*** Material provided
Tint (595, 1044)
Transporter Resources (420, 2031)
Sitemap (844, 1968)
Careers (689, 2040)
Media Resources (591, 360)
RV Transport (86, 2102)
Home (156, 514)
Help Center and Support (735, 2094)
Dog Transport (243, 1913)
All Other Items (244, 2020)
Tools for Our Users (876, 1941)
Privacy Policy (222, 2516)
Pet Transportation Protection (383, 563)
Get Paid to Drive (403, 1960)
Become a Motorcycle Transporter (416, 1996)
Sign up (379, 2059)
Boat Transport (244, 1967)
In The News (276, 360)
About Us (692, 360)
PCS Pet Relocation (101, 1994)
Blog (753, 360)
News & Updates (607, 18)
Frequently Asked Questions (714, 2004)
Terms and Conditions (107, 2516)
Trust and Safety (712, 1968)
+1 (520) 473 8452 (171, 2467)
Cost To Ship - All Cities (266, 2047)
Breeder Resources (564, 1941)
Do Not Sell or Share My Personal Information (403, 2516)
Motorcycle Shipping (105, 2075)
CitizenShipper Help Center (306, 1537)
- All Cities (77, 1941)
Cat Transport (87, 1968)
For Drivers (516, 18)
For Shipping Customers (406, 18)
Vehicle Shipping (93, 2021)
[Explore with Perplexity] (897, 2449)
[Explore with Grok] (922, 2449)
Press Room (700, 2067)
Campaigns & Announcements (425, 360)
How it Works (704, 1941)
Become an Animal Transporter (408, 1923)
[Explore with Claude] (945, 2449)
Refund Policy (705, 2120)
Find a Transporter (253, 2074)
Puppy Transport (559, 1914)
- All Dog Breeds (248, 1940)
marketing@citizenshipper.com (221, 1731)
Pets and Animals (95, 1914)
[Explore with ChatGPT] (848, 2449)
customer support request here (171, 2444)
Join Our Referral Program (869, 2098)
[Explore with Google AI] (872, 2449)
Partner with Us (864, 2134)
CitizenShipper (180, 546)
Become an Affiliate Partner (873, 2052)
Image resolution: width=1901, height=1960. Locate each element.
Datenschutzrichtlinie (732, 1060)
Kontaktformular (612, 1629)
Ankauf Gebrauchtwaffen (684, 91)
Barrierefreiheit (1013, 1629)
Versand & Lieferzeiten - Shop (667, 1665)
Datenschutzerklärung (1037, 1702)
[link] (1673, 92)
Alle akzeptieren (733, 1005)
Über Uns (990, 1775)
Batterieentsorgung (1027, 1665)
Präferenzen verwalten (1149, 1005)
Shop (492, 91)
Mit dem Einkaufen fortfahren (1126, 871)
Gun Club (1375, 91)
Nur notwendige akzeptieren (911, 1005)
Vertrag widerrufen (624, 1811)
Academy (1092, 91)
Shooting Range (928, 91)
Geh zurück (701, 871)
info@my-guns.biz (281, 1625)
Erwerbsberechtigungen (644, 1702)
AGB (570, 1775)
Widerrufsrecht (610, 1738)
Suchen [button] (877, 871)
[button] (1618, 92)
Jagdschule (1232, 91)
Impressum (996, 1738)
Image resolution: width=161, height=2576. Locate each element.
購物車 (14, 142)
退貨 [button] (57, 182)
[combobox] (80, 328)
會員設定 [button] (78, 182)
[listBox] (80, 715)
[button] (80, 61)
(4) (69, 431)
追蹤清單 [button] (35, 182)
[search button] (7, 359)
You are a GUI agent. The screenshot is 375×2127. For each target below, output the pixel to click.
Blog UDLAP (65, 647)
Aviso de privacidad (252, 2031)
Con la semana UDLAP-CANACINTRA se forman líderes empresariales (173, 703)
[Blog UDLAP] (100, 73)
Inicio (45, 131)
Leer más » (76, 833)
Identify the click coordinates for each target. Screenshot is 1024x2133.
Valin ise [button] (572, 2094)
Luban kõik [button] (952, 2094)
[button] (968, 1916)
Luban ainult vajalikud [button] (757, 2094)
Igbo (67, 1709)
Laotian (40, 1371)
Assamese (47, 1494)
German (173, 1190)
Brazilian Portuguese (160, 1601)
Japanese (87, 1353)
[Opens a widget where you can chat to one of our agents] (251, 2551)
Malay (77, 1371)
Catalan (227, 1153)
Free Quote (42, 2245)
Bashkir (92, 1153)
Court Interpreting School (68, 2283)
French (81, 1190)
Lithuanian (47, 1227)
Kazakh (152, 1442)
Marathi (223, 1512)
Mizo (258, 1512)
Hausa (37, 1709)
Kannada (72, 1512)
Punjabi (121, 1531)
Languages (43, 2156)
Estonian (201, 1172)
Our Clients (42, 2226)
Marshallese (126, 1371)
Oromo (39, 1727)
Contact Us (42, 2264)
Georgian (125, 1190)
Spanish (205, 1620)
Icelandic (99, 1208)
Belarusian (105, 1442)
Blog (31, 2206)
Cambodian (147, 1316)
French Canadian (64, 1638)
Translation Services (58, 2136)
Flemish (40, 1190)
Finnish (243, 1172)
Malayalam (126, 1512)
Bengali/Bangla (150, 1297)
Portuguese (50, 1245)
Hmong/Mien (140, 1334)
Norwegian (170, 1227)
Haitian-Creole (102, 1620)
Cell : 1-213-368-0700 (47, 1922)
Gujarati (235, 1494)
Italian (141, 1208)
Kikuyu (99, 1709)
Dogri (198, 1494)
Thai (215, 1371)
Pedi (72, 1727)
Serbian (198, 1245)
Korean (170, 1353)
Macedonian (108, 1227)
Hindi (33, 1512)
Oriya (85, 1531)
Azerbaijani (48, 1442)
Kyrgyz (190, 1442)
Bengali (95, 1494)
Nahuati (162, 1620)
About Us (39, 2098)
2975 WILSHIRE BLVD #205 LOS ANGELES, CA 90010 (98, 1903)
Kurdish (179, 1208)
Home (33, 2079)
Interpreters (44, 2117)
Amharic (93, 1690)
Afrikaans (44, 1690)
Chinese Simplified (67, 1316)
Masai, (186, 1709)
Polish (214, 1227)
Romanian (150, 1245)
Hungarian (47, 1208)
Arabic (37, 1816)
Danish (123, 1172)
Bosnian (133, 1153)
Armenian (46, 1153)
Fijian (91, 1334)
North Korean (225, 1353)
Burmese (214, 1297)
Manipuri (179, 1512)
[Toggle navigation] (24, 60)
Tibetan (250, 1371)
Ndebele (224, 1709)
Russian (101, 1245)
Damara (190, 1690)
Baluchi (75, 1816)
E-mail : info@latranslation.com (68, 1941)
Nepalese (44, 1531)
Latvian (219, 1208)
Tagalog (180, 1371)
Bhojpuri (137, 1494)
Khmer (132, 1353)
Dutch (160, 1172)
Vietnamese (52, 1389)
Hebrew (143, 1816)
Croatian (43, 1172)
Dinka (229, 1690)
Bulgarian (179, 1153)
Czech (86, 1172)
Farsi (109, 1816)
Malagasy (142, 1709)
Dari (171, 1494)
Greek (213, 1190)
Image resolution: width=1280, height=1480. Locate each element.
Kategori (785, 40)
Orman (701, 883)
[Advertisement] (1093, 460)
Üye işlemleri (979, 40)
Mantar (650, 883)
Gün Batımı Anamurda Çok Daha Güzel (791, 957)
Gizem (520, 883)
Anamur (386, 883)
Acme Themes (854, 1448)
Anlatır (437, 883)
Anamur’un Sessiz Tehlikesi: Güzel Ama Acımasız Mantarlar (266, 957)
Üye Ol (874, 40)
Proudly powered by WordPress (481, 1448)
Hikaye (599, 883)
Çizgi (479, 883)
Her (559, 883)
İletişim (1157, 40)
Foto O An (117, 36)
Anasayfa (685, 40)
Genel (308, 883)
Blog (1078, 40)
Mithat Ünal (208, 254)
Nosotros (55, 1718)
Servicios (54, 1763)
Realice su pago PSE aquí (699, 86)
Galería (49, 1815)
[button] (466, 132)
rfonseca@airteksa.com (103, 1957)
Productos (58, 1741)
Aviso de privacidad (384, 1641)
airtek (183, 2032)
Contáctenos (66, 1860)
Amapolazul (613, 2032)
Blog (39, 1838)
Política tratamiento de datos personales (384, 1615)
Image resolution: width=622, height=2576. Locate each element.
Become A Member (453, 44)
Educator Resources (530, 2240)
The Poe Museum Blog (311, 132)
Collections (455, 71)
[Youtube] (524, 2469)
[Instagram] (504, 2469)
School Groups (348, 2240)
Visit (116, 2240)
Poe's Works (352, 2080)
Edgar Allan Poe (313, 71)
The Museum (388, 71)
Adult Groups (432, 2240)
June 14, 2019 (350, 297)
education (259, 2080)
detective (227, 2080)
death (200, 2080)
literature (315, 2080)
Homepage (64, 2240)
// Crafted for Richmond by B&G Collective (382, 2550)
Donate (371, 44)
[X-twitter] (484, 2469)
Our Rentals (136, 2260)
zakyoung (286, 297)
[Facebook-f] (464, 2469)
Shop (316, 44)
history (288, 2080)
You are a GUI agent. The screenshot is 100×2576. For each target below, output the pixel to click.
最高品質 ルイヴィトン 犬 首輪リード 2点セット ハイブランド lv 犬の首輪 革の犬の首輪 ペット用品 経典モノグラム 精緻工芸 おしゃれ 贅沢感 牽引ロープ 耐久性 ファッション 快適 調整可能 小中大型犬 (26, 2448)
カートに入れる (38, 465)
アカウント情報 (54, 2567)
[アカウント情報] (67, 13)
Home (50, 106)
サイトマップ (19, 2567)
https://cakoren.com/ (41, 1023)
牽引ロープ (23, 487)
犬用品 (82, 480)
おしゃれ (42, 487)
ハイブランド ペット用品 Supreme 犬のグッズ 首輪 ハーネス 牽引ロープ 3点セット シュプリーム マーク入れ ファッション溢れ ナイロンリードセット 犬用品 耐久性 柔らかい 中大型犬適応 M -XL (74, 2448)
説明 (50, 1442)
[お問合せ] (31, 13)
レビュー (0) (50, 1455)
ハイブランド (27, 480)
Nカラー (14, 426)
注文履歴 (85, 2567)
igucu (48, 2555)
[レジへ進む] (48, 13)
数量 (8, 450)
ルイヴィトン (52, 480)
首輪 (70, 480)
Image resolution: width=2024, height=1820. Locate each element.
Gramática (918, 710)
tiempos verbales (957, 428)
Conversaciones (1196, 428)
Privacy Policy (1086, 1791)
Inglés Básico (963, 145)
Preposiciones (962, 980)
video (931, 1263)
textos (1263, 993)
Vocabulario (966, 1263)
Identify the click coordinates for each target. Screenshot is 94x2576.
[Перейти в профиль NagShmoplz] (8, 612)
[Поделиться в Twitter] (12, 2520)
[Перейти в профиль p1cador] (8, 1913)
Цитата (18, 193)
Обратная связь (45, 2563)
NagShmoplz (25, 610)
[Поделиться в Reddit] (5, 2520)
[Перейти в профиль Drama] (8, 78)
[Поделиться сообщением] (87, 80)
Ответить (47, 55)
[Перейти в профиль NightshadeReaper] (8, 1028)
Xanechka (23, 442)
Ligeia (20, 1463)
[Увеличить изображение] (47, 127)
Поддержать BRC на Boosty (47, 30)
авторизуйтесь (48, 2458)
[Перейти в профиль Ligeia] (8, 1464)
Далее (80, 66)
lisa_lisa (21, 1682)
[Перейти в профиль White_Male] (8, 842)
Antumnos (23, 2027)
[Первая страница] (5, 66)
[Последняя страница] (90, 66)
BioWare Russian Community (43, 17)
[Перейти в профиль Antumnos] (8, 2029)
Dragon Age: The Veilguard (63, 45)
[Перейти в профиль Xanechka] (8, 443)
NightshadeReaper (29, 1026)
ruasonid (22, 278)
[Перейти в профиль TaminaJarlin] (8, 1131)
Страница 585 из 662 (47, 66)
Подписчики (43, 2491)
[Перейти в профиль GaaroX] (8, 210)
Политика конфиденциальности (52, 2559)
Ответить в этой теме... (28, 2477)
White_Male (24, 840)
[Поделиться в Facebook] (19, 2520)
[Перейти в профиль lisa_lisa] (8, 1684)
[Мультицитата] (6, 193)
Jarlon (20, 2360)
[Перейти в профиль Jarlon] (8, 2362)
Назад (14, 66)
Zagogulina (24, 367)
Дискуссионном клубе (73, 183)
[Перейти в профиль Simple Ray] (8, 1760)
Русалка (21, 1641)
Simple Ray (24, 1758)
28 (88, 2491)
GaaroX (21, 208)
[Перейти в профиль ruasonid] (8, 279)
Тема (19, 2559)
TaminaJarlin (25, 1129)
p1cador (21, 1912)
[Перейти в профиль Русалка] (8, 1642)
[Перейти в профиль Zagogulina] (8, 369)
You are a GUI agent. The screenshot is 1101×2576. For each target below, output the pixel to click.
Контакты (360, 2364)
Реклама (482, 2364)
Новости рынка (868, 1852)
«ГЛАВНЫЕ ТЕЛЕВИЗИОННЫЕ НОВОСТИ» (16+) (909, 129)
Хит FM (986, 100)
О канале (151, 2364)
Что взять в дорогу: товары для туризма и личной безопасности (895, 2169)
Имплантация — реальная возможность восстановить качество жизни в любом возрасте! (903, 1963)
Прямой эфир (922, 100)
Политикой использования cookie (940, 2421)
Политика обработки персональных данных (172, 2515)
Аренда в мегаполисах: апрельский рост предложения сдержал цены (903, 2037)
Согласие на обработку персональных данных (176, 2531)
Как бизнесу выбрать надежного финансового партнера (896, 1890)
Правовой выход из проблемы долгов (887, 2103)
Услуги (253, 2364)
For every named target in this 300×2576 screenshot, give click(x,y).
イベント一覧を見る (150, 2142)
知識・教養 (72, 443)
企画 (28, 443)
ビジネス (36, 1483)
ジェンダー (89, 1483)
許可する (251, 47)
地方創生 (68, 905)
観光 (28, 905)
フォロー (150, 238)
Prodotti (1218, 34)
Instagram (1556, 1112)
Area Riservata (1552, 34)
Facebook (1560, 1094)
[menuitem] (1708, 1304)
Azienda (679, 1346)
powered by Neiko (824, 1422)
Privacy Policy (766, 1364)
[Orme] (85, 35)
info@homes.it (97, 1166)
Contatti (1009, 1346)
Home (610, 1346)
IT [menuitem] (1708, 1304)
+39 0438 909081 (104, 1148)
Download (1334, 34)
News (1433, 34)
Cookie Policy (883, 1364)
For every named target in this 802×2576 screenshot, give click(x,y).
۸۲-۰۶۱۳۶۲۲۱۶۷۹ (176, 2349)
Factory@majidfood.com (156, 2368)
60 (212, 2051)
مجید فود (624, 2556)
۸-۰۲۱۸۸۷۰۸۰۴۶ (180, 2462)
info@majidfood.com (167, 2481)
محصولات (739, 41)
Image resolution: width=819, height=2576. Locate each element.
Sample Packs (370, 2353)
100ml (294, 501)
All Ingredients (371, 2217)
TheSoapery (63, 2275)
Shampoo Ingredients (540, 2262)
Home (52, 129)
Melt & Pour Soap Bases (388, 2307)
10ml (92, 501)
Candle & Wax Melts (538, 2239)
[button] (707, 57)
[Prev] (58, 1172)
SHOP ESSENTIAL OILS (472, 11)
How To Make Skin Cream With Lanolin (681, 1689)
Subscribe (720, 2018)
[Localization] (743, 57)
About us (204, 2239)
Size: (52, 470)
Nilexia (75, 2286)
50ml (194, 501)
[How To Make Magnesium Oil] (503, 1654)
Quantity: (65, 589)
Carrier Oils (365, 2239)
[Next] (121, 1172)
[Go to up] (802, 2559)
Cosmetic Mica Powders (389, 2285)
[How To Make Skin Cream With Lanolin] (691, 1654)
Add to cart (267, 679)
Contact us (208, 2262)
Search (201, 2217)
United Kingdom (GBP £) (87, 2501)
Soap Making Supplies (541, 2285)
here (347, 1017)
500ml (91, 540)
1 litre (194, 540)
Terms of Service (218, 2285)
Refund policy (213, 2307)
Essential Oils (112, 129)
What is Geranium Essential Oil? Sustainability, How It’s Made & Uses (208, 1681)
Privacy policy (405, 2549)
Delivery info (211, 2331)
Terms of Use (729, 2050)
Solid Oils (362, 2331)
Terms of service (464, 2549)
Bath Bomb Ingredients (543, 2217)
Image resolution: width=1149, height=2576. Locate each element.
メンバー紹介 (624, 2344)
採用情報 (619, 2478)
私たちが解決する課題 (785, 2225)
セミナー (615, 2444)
******
Problem description ->
Print only these lines, please. They run from the start of the entries above to the line containing "Motorcycle Shipping (105, 2075)", both ends included, and must match exactly.

Result of this exercise ->
Tint (595, 1044)
Transporter Resources (420, 2031)
Sitemap (844, 1968)
Careers (689, 2040)
Media Resources (591, 360)
RV Transport (86, 2102)
Home (156, 514)
Help Center and Support (735, 2094)
Dog Transport (243, 1913)
All Other Items (244, 2020)
Tools for Our Users (876, 1941)
Privacy Policy (222, 2516)
Pet Transportation Protection (383, 563)
Get Paid to Drive (403, 1960)
Become a Motorcycle Transporter (416, 1996)
Sign up (379, 2059)
Boat Transport (244, 1967)
In The News (276, 360)
About Us (692, 360)
PCS Pet Relocation (101, 1994)
Blog (753, 360)
News & Updates (607, 18)
Frequently Asked Questions (714, 2004)
Terms and Conditions (107, 2516)
Trust and Safety (712, 1968)
+1 (520) 473 8452 (171, 2467)
Cost To Ship - All Cities (266, 2047)
Breeder Resources (564, 1941)
Do Not Sell or Share My Personal Information (403, 2516)
Motorcycle Shipping (105, 2075)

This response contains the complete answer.